--- Dataset excerpts Enclosed Below ---

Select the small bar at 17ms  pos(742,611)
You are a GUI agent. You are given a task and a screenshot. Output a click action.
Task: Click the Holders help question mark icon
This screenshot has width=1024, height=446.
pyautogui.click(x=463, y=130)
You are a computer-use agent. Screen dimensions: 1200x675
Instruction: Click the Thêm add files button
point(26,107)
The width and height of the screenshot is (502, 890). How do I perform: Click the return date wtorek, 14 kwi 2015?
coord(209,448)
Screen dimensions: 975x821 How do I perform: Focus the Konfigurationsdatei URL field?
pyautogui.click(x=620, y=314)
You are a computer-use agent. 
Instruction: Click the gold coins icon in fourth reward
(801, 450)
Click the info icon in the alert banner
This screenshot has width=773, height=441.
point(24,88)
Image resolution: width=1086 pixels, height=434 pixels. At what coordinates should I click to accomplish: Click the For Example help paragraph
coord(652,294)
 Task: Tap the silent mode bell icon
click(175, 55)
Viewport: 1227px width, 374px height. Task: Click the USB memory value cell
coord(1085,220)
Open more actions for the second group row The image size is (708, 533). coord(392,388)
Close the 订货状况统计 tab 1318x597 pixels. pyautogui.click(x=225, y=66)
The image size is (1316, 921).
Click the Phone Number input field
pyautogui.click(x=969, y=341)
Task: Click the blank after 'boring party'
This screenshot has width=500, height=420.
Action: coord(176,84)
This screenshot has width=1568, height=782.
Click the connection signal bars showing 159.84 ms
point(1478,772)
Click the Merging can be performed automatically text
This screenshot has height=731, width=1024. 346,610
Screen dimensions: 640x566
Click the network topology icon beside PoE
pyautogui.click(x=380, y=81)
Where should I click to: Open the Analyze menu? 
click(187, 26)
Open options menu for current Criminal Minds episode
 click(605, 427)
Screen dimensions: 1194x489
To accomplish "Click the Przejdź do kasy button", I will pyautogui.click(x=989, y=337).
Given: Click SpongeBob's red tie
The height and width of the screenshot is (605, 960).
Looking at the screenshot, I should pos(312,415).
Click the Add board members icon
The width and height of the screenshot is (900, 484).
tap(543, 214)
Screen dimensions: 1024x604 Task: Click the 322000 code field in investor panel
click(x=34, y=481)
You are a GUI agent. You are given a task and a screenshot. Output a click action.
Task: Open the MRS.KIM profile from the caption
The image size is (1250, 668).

--- End of Enclosed Dataset excerpts ---

Whenever "size" occurs in a line of the entries, copy that line.

Open more actions for the second group row The image size is (708, 533). coord(392,388)
The image size is (1316, 921).
The image size is (1250, 668).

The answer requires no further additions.